Can you bill 97162 and treatment codes on the same day?
Yes, you can bill 97162 with treatment codes (97110, 97112, 97116, 97140, etc.) on the same day. The evaluation is separately payable from therapeutic interventions. However, if performing both evaluation and treatment on the initial visit, document them as distinct services with separate time allocations and ensure the evaluation meets the full requirements for 97162 independently.
How often can you bill CPT 97162 for the same patient?
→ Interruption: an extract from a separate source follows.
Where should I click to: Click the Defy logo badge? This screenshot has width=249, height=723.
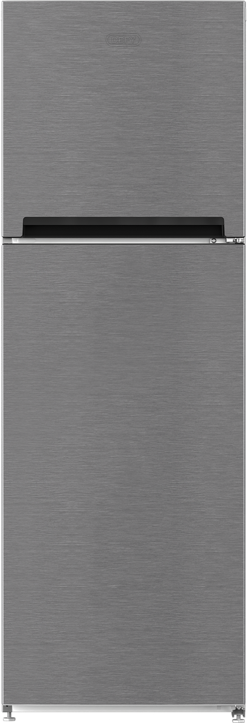124,40
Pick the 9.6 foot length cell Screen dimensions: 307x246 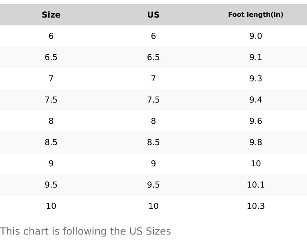point(255,121)
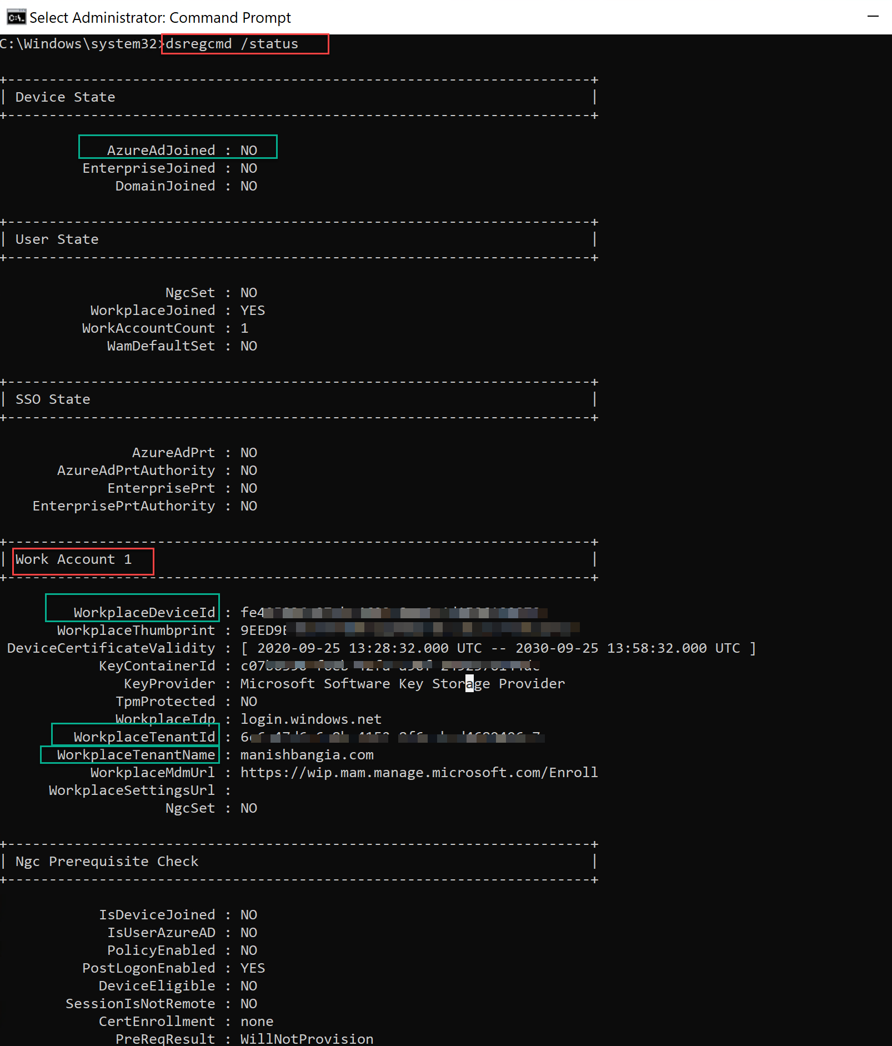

Bill 97162 only once per episode of care per discipline. An episode of care typically ends with formal discharge. If the patient returns after discharge for a new condition or significant time has passed with a new referral, you can bill 97162 again as a new episode. For progress assessments during ongoing treatment, use re-evaluation code 97164 instead.
What documentation proves moderate complexity for 97162?
Document 2-3 personal factors or comorbidities (diabetes, obesity, depression, work restrictions), an evolving clinical presentation with changing symptoms (3+ elements like pain variability, functional decline, multiple body regions), and examination findings requiring moderate clinical decision-making. Include standardized outcome measures with scores, treatment plan modifications based on findings, and clear rationale for selecting moderate versus low or high complexity.
Do physical therapy assistants bill CPT 97162?
No, PTAs cannot perform or bill evaluations independently. Only licensed Physical Therapists can perform and bill 97162. The evaluating PT must complete all components including clinical decision-making, diagnosis determination, and plan of care development. PTAs can perform re-assessments under supervision, but initial and comprehensive evaluations require PT credentials.
What modifier is required for CPT 97162?
Modifier GP is required for Medicare and most payers to identify 97162 as a physical therapy service under the PT benefit. Without GP, claims may deny or process incorrectly. Modifier 59 may be added if billing 97162 with another evaluation or service that would typically bundle, but this is rare. Always verify payer-specific modifier requirements as some commercial plans have different rules.